§ WORK TASK
Using the records below, copy out exactly the line that contains "Where should I" and every line that follows it, up to and including the last, and no others.

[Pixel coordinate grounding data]
++++++++++++++++++++
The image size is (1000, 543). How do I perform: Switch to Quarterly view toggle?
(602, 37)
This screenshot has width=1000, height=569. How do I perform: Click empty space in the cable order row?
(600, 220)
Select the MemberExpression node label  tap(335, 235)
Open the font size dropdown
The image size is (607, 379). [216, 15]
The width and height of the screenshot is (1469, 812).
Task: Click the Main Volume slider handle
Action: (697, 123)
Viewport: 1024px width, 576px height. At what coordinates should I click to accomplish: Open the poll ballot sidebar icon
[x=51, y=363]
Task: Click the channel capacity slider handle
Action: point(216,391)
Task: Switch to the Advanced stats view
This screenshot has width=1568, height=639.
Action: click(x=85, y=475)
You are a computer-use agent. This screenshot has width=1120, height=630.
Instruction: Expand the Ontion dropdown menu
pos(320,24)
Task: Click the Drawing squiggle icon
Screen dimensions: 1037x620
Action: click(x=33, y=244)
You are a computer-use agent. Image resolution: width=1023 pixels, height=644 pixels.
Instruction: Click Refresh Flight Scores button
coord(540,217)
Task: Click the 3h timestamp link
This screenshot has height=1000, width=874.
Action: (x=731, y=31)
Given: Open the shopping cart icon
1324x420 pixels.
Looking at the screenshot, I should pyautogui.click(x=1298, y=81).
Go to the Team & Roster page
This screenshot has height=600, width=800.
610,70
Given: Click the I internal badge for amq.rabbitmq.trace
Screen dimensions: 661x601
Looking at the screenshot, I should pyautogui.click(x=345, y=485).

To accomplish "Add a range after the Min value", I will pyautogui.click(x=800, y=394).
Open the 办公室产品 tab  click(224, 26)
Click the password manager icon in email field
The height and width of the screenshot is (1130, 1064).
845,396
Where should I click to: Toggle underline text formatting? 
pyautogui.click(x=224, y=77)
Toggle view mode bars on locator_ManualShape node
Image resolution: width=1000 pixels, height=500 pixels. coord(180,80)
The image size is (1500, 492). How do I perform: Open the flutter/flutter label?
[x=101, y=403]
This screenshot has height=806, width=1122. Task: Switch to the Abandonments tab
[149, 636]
++++++++++++++++++++
§ OUTPUT BELOW
Where should I click to: Toggle underline text formatting? 
pyautogui.click(x=224, y=77)
Toggle view mode bars on locator_ManualShape node
Image resolution: width=1000 pixels, height=500 pixels. coord(180,80)
The image size is (1500, 492). How do I perform: Open the flutter/flutter label?
[x=101, y=403]
This screenshot has height=806, width=1122. Task: Switch to the Abandonments tab
[149, 636]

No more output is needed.